To run BACTpipe with a specific profile, use the -profile <profilename>
argument (note the single dash before profile
) when running, e.g.:
$ nextflow run ctmrbio/BACTpipe -profile rackham --project SNIC001 --reads '/proj/projectname/reads/*_{1,2}.fastq.gz'
This will run BACTpipe using the rackham
profile with the project set to
SNIC001
, which automatically configures settings so BACTpipe can find all
the required software and databases in the UPPMAX HPC cluster environment.
Running BACTpipe without a -profile
argument will default to running the
standard
profile directly on the node you are logged in to (avoid doing
that on shared HPC systems).
Custom profile¶
It is possible to create a custom profile to use instead of the preconfigured ones.

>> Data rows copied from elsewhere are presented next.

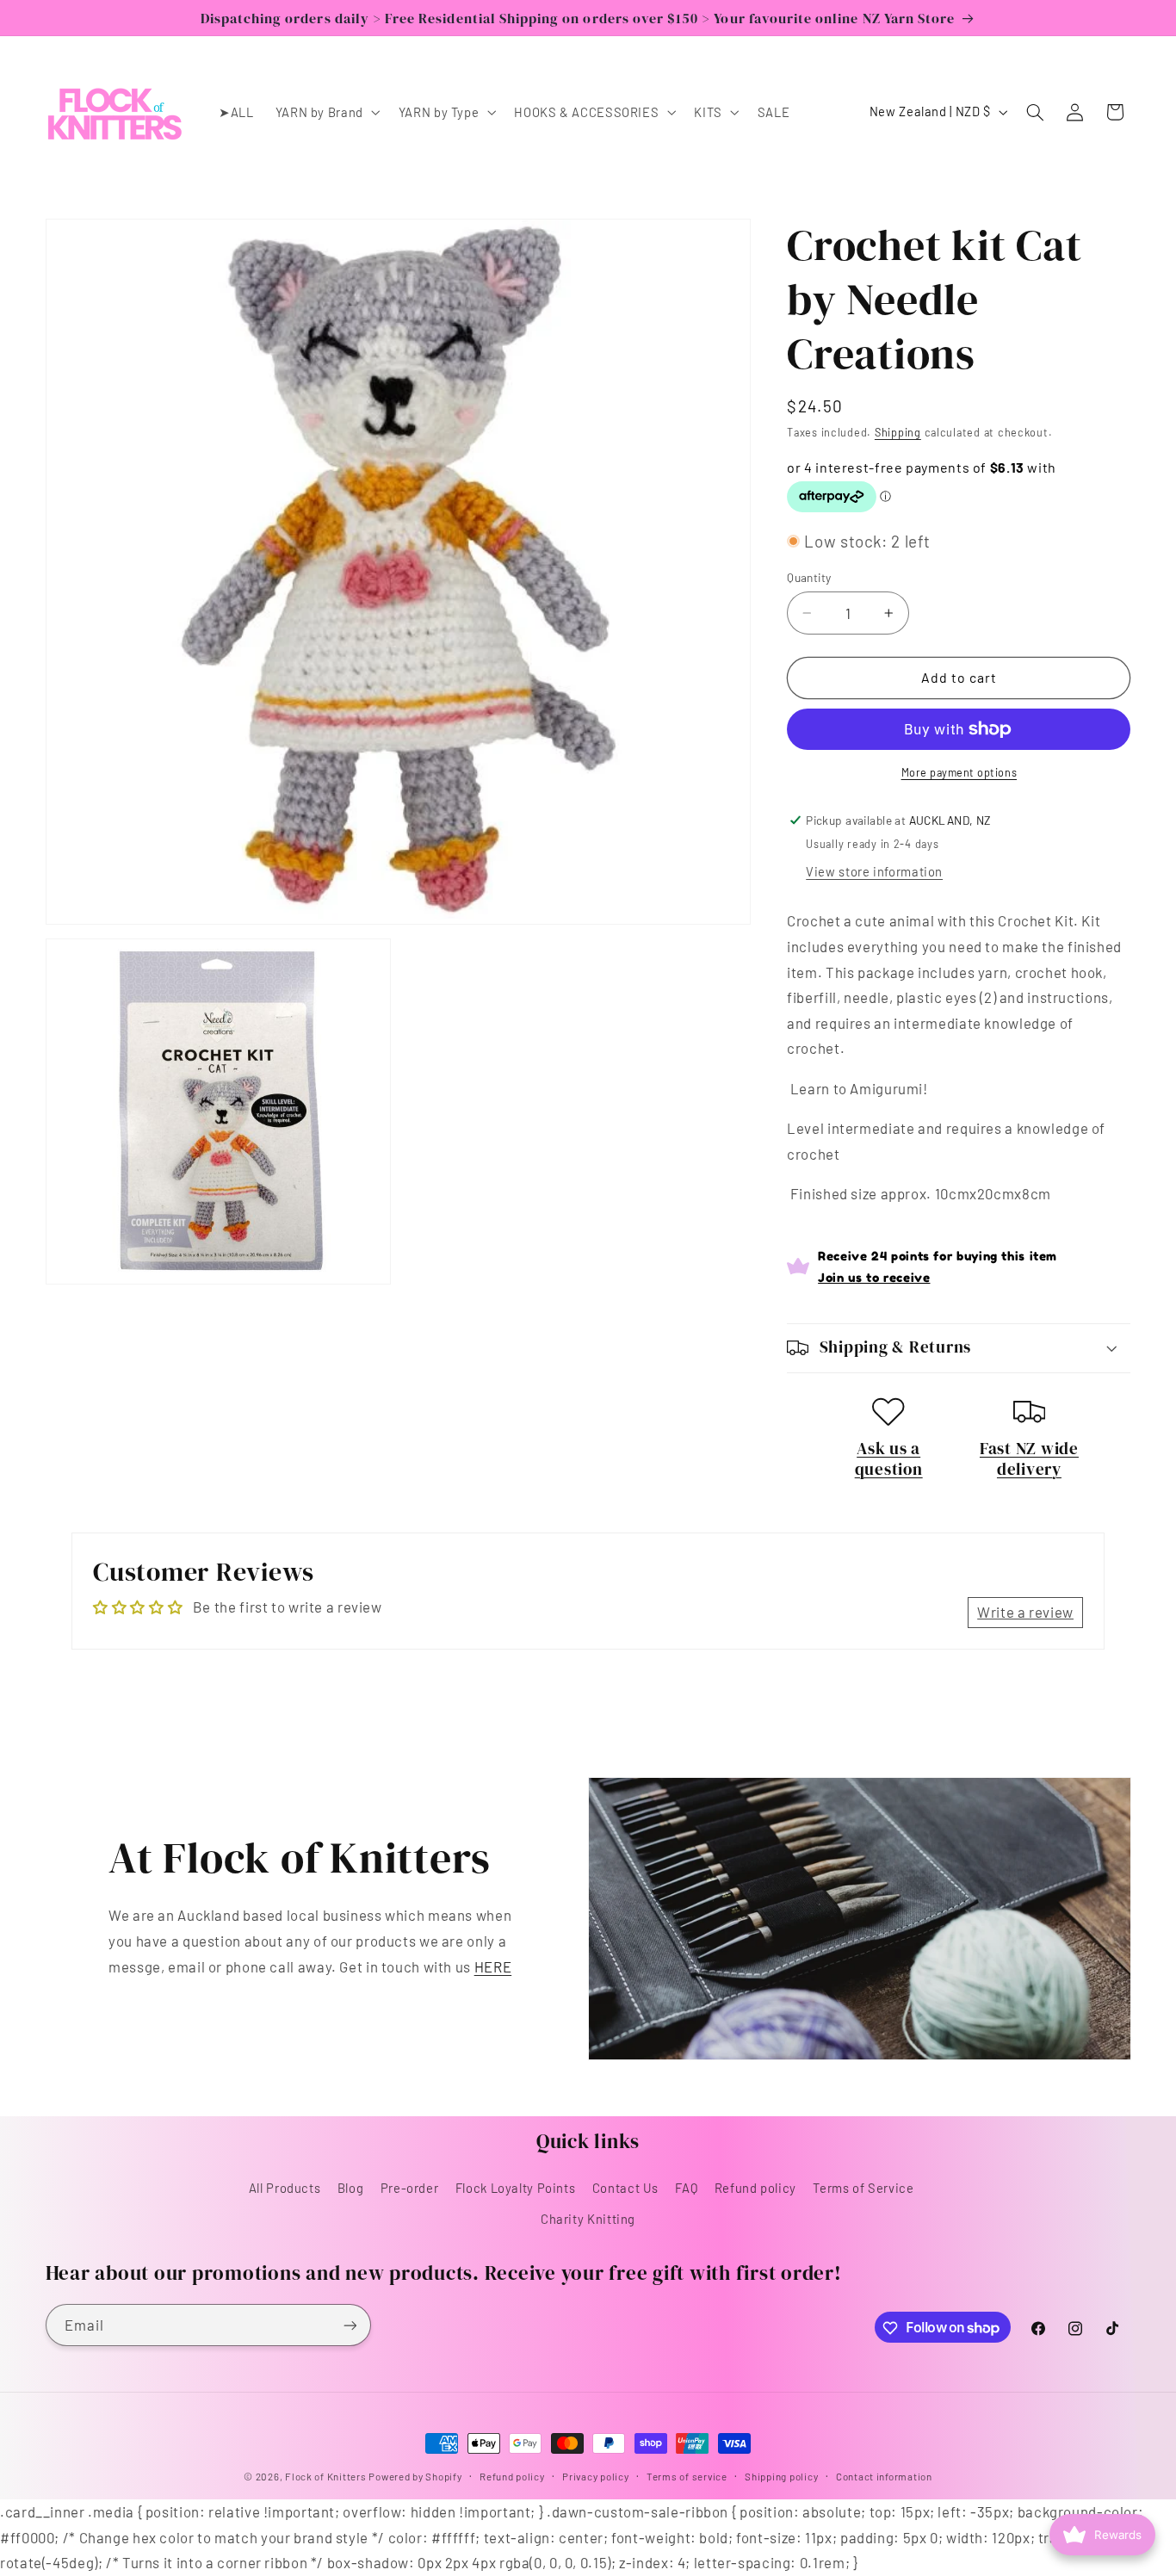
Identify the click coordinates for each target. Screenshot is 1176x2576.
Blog (350, 2187)
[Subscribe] (349, 2325)
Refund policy (755, 2187)
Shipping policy (781, 2476)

This is useful if you want to run BACTpipe on another cluster system than UPPMAX’s Rackham, or if the data you are analyzing requires you to change the pre-defined expected CPU, memory, and time requirements for processes on the cluster. The best way to start is probably to download one of the pre-existing profiles from conf directory of the BACTpipe repository.
If you are working on a Slurm-managed system, starting with either the
rackham.config
or the ctmr_gandalf
profile would be a good choice, as
both of those are Slurm-managed HPC systems. Download the configuration file
from the conf directory of the BACTpipe repository and modify settings to
your preference. Then, to run BACTpipe using your custom configuration file,
you need to tell Nextflow to read parameters from your file instead of the
default parameters:
$ nextflow run ctmrbio/BACTpipe -c path/to/your/custom/profile.config --reads 'path/to/reads/*_{1,2}.fastq.gz'
The custom profile is not limited to configuring CPU, memory and time limits for the different processes. It is also possible to set parameter values inside the custom profile, i.e. to change paths to reference databases or adjust runtime parameters for the different processes. It is also possible to just use a configuration file that changes settings without modifying how the workflow is run, see Change many settings at once.